In one embodiment, the present invention comprises: an apparatus for supporting an item over a working surface, comprising: a first platform comprising a top side, a bottom side, two opposite walls extending from the top side of the platform, and a first fastener extending from the bottom side, wherein the first fastener comprises one or more curved outer surface, wherein the top side and two opposite walls define a first channel configured to receive the wood within the channel, wherein the apparatus is configured such that with the first fastener inserted into an opening in the working surface, lateral movement of the first platform relative to the working surface is limited. In one embodiment, the first fastener is selected from the group consisting of a screw, a nail, an expansion pin, a bolt, a rivet and a post comprised of one or more structure. In one embodiment, the first fastener comprises a top end and a bottom end, wherein the top end of the first fastener is coupled to the bottom side of the platform. In one embodiment, the first fastener comprises a top end and a bottom end, wherein the top end is coupled to the bottom side platform by a second fastener. In one embodiment, the second fastener is selected from the group consisting of: screw, a nail, an expansion pin and a bolt. In one embodiment, the first platform comprises at least one opening, and wherein the first platform is coupled to the first fastener via the at least one opening. In one embodiment, the two opposite walls of each channel are flexible.

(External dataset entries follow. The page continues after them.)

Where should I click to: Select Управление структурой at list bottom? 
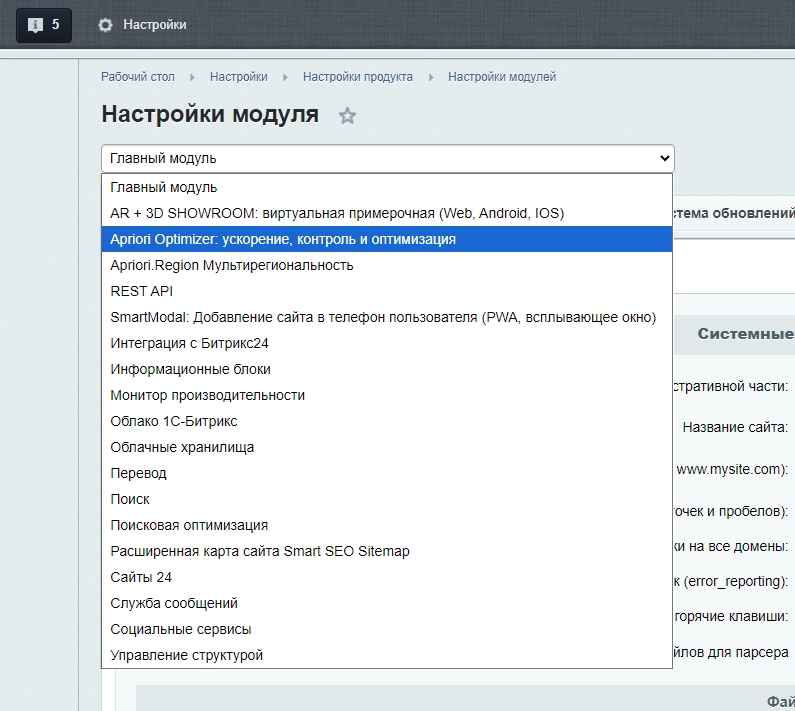pyautogui.click(x=187, y=655)
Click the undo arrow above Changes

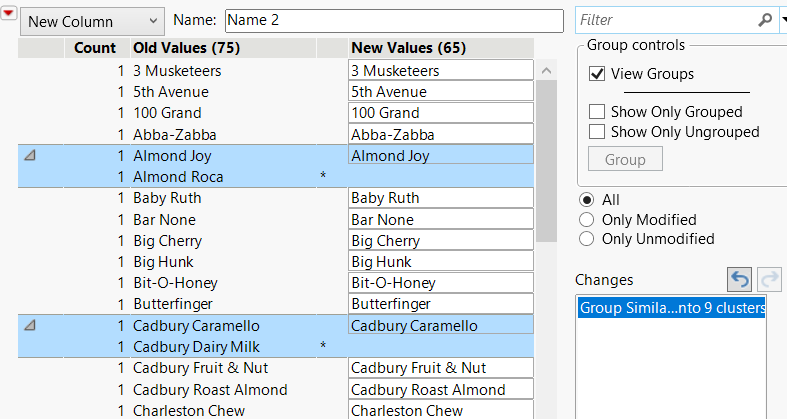coord(740,281)
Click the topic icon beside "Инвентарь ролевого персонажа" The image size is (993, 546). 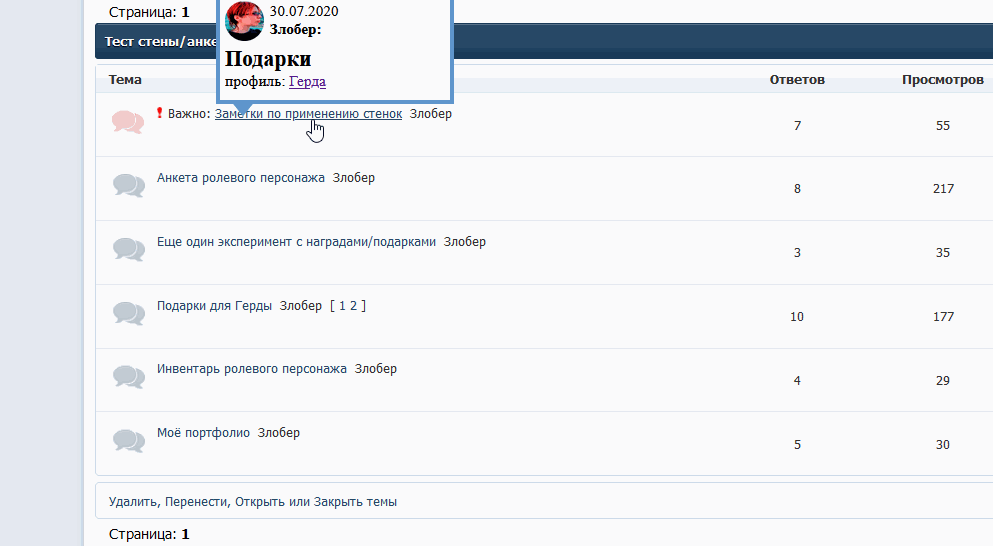128,377
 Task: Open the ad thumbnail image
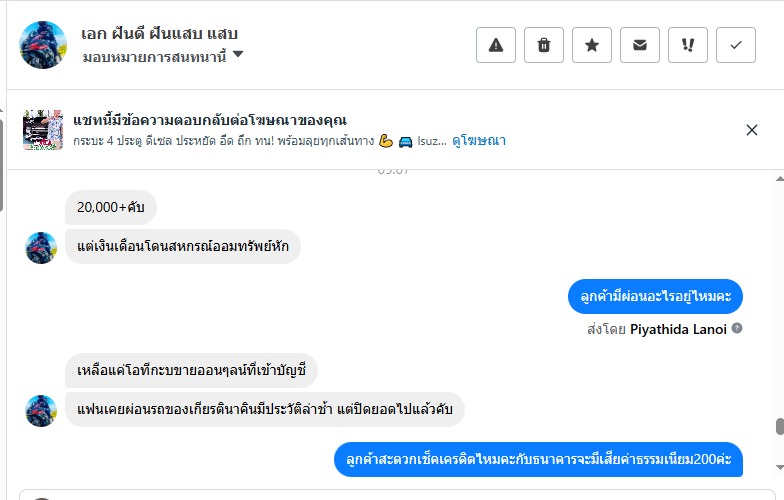click(x=43, y=130)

In one embodiment, the present invention comprises: a system for supporting an item over a working surface, comprising: a first platform comprising a top side, a bottom side, two opposite walls extending from the top side of the platform, at least one opening, and a first fastener, wherein the top side and two walls define a first channel, wherein the first platform is configured such that with the first fastener inserted into the at least one opening of the first platform and an opening in a working surface the first platform is fixedly rotatable about a longitudinal axis of the first fastener; and a second platform comprising a top side, a bottom side, two opposite walls extending from the top side of the platform, at least one opening, and a second fastener, wherein the top side and two walls define a second channel, wherein the second platform is configured such that with the second fastener inserted into the at least one opening of the second platform and an opening in the working surface the second platform is fixedly rotatable about a longitudinal axis of the second fastener. In one embodiment, the first and second fastener each comprise at least one outer wall that is flexible. In one embodiment, the two opposite walls are flexible. In one embodiment, the two walls of the channel comprise surfaces that are not parallel. In one embodiment, the two walls comprise surfaces that define surfaces of ribs that provide support to the two opposite walls. In one embodiment, the first fastener and the second fastener each comprise a flexible post, where the post is flexible in its diameter and not in along its central axis. In one embodiment, the system further comprises a piece of 1-by or 2-by lumber, and wherein the first channel and the second channel are configured to receive and snugly retain the lumber.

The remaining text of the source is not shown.